• ASSIGNMENT
Exactly the lines starting at the line containing "The height and width of the screenshot is (153, 236)." and ending at the line containing "Given: Click the" are to be written out from the listing below, both included.

• PROVIDED ENTRIES
□ □ □ □ □
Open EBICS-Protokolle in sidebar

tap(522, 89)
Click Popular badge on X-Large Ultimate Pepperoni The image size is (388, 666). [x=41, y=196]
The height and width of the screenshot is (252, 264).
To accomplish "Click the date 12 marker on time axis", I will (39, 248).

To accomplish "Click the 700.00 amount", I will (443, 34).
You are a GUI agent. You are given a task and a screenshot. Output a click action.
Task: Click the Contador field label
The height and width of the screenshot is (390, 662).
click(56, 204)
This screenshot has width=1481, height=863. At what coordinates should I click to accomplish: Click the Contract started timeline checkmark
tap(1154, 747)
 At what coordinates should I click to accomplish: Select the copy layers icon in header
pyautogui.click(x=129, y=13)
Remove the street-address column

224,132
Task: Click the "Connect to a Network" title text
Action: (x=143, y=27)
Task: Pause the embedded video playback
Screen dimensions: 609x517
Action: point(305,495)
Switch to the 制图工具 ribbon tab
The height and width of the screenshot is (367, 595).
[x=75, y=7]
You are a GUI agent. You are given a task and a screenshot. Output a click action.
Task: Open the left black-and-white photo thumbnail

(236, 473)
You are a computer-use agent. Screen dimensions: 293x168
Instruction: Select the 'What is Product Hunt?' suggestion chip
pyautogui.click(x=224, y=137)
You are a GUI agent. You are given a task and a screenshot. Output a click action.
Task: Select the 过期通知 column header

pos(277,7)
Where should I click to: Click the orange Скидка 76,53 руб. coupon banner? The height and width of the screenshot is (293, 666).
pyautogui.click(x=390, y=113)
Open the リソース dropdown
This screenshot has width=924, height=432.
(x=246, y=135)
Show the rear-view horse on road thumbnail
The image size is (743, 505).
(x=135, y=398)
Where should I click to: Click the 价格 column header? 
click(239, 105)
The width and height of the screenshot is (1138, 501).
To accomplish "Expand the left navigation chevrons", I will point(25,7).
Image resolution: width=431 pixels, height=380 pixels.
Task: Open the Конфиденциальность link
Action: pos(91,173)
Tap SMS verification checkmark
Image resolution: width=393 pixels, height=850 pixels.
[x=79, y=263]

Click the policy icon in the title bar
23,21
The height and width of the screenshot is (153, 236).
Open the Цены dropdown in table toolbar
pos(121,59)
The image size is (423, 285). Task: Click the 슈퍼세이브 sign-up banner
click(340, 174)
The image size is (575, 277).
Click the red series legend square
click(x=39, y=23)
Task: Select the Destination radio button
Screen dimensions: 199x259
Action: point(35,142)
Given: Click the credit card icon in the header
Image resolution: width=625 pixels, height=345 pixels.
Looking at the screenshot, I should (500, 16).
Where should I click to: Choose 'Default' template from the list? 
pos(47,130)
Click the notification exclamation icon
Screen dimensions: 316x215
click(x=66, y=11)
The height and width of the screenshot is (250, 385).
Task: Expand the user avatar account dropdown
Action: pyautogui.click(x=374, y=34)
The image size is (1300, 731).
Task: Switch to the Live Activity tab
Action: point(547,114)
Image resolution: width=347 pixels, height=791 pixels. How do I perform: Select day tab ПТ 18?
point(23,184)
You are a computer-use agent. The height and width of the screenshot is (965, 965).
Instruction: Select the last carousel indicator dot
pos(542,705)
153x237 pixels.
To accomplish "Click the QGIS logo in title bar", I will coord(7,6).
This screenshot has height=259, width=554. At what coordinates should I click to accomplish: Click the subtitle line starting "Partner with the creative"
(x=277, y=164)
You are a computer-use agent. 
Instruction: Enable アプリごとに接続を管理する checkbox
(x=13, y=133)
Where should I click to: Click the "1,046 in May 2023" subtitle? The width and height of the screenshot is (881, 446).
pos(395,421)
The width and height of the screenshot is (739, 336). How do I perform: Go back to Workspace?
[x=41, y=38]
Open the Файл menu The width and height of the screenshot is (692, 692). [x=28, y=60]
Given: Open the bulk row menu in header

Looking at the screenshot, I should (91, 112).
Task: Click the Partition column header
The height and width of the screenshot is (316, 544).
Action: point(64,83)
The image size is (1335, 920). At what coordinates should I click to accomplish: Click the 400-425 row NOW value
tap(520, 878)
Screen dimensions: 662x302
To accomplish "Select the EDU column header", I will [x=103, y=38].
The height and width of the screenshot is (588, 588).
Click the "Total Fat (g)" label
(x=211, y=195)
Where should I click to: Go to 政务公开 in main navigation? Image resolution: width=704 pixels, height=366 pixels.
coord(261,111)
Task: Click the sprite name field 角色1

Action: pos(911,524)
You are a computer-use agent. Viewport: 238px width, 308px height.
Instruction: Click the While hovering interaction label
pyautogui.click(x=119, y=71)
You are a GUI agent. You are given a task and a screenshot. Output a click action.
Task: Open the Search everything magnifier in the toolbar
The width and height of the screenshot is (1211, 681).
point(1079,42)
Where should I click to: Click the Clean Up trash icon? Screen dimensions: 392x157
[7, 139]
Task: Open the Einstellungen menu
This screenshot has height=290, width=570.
□ □ □ □ □
• ANSWER AREA
The height and width of the screenshot is (153, 236).
Open the Цены dropdown in table toolbar
pos(121,59)
The image size is (423, 285). Task: Click the 슈퍼세이브 sign-up banner
click(340, 174)
The image size is (575, 277).
Click the red series legend square
click(x=39, y=23)
Task: Select the Destination radio button
Screen dimensions: 199x259
Action: point(35,142)
Given: Click the credit card icon in the header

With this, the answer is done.